Project InnerSpace suggests:

  • a government-supported national programme for seismic acquisition and legacy data integration
  • or collaboration across regional and local government agencies
  • potentially using a multi-client acquisition model, where surveys covering multiple areas are acquired by a seismic company

This is exactly how uncertainty gets reduced at scale. Not by hoping individual developers solve it one project at a time.

The Seven Priority Policy Actions: a blueprint hiding in plain sight:

What’s refreshing about the report is that it doesn’t just describe the challenge - it lays out a practical plan. Project InnerSpace identifies seven priority policy actions:

  1. Set a national geothermal strategy (with national geothermal goals)
  2. Establish a “geothermal desk” to streamline licensing and permitting
  3. Develop financial incentives
  4. Leverage the government estate to stimulate geothermal demand
  5. Advance skills and supply chains
  6. Enhance data transparency and resource mapping
  7. Advance public engagement and awareness

This isn’t a wish list. It’s a deployment plan.
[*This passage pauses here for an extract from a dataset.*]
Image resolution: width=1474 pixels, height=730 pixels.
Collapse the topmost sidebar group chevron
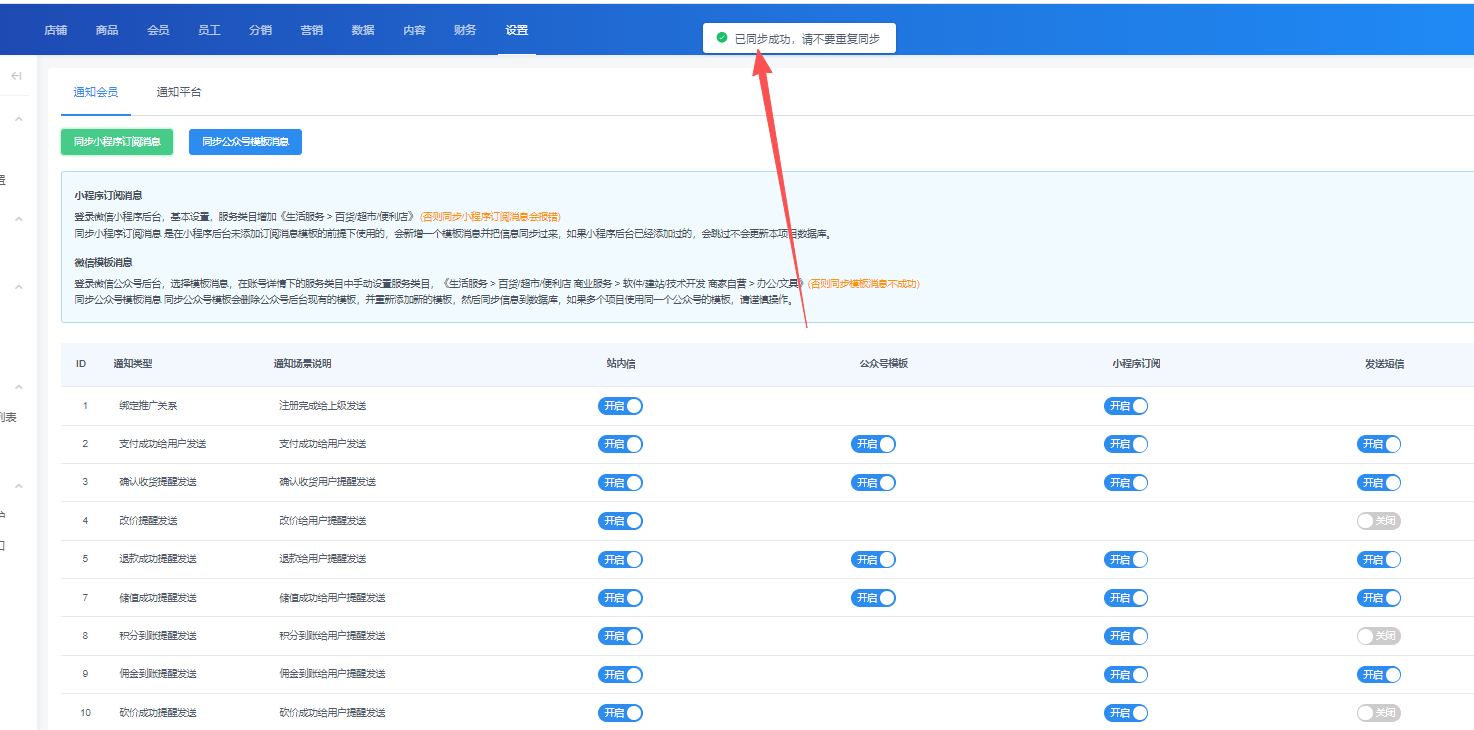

Data transparency is not an academic issue - it’s a bankability issue:

The report makes a strong point about the UK’s subsurface data challenge: incomplete or inaccessible data constrains exploration.

And it proposes a clear fix:

  • expand the BGS Geothermal Data Map into a public National Geothermal Atlas
  • mandate open access to non-commercial well data
  • coordinated by BGS, DESNZ, and GSNI

This matters because geothermal financing depends on confidence. And confidence depends on data quality, accessibility, and standardisation.

The future of UK geothermal is not “more pilots” - it’s de-risking at scale:

The report doesn’t argue for geothermal because it’s trendy. It argues for it because it’s structurally valuable - and because the UK can realistically build an industry if it clears the runway.

Project InnerSpace outlines what clearing that runway looks like:

  • standardised site data and contracts
  • published due diligence templates
  • model heat contracts tied to zoning
  • a confirmed geothermal CfD budget line
  • workforce transition pathways
  • procurement frameworks
  • a funded and actively updated national atlas
  • coordinated exploration and drilling programmes

This is how you turn “we have potential” into “we have projects.”

Final thought: the UK doesn’t need to discover geothermal - it needs to decide

The Project InnerSpace UK Geothermal Report reads like a challenge. Not to engineers - but to policymakers, investors, and regulators.

  • The UK already has the resource.
  • It already has the skills (especially from oil and gas).
  • It already has demand.

What the UK lacks is the mechanism to move geothermal from the margins into the mainstream. And if the report makes anything clear, it’s this: exploration - and the high-quality subsurface data that comes with it - is one of the fastest ways to turn geothermal ambition into bankable delivery.